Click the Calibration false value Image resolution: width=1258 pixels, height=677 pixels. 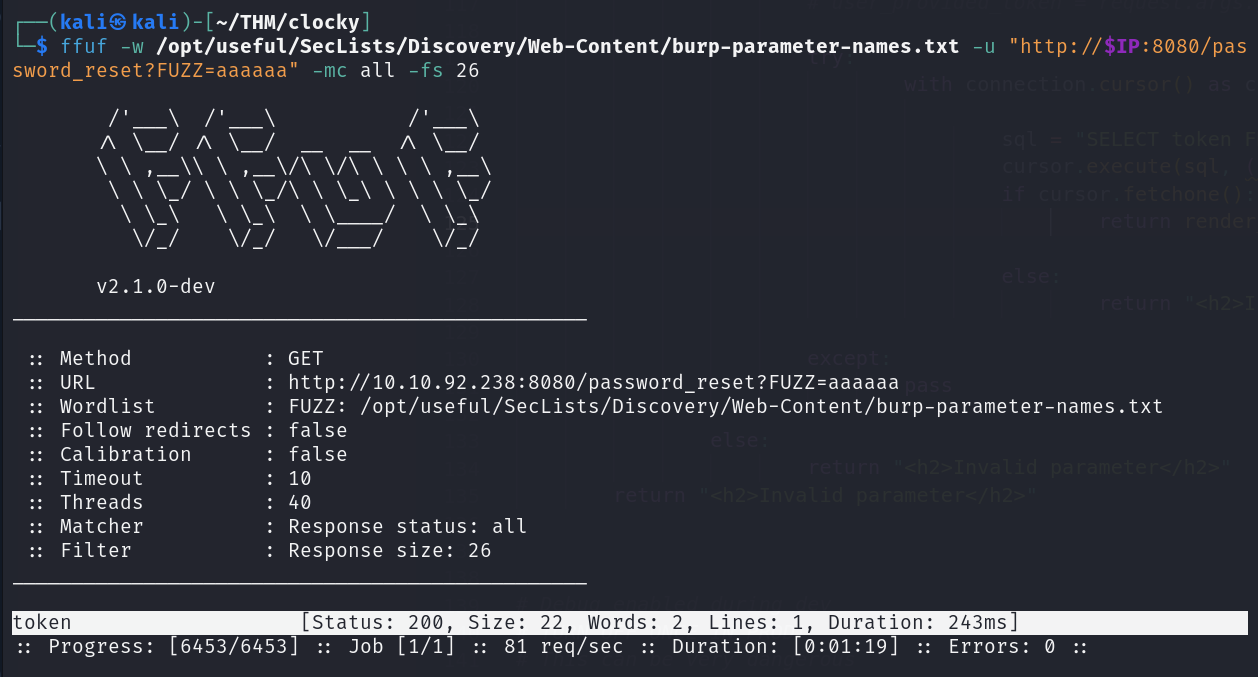click(318, 454)
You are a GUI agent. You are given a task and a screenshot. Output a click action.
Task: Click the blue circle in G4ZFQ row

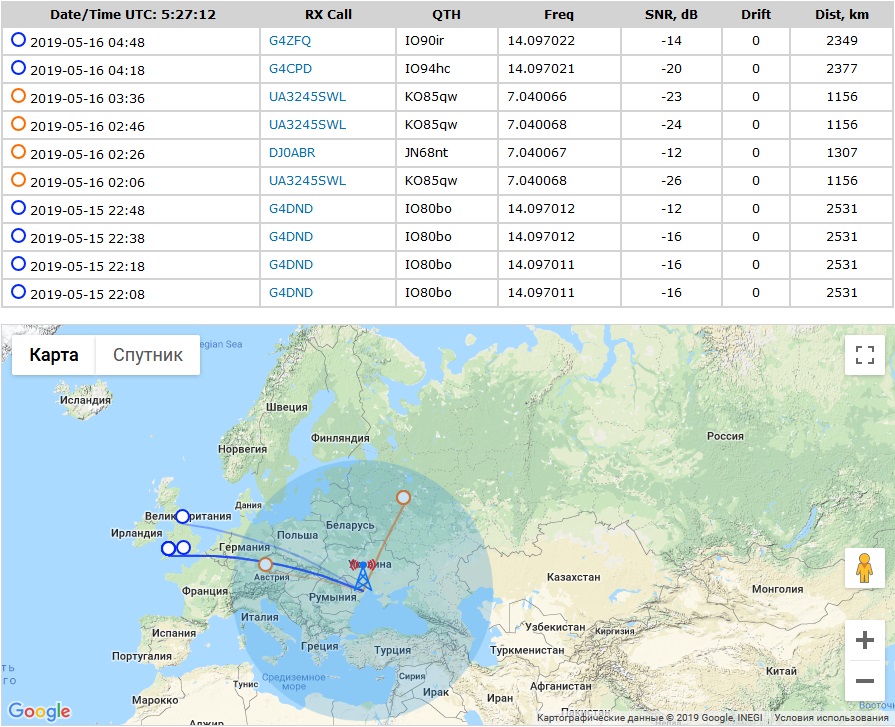pyautogui.click(x=18, y=41)
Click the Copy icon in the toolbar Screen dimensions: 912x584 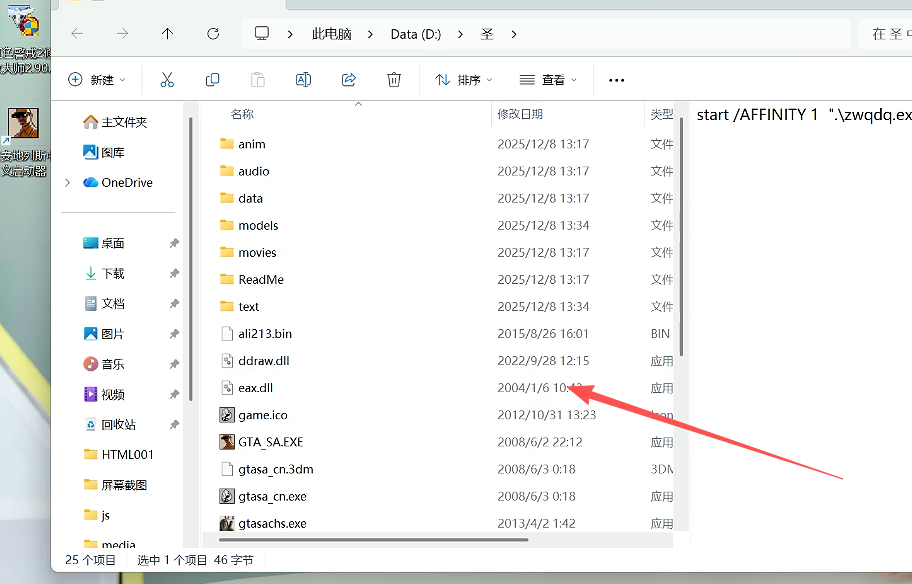pyautogui.click(x=212, y=80)
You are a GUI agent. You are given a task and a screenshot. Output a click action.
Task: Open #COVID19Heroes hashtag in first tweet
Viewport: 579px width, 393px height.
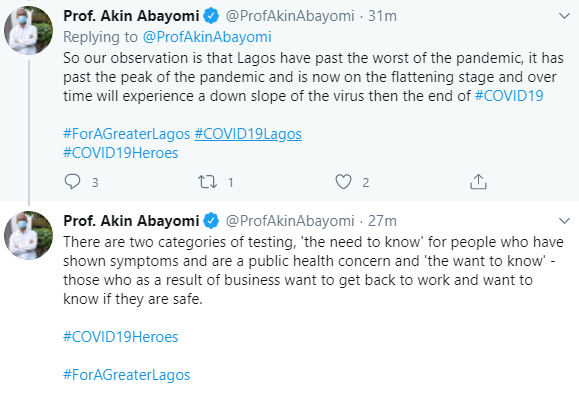pyautogui.click(x=121, y=153)
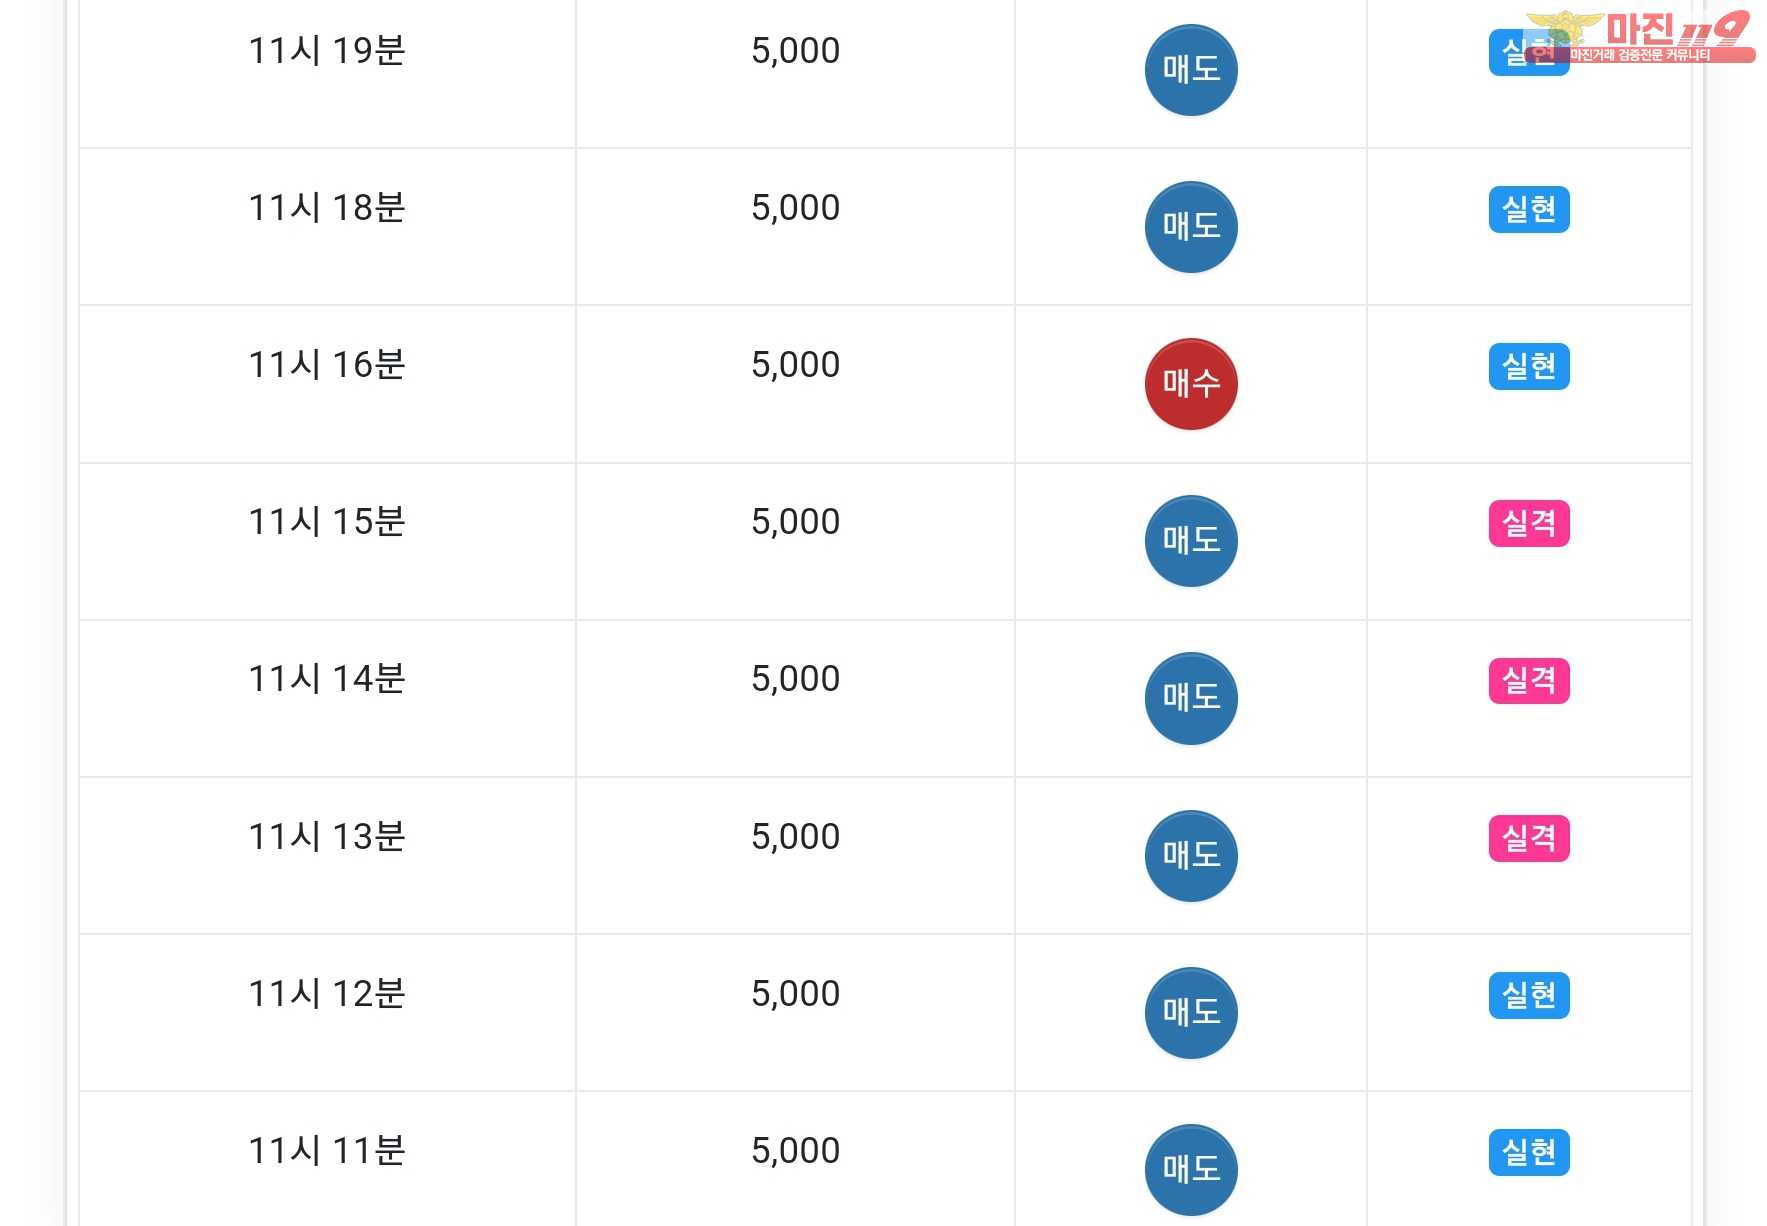This screenshot has width=1767, height=1226.
Task: Click the 매도 circle in the 11시 12분 row
Action: (1190, 1013)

#####

Exercise aim: Your reply should consist only of the lines running from the line with "Task: Open #COVID19Heroes" to the end of the entries, both included, copied exactly and without any pictures.

Solution to the problem:
Task: Open #COVID19Heroes hashtag in first tweet
Viewport: 579px width, 393px height.
pyautogui.click(x=121, y=153)
This screenshot has width=1767, height=1226.
Task: Click the 매도 circle in the 11시 12분 row
Action: (1190, 1013)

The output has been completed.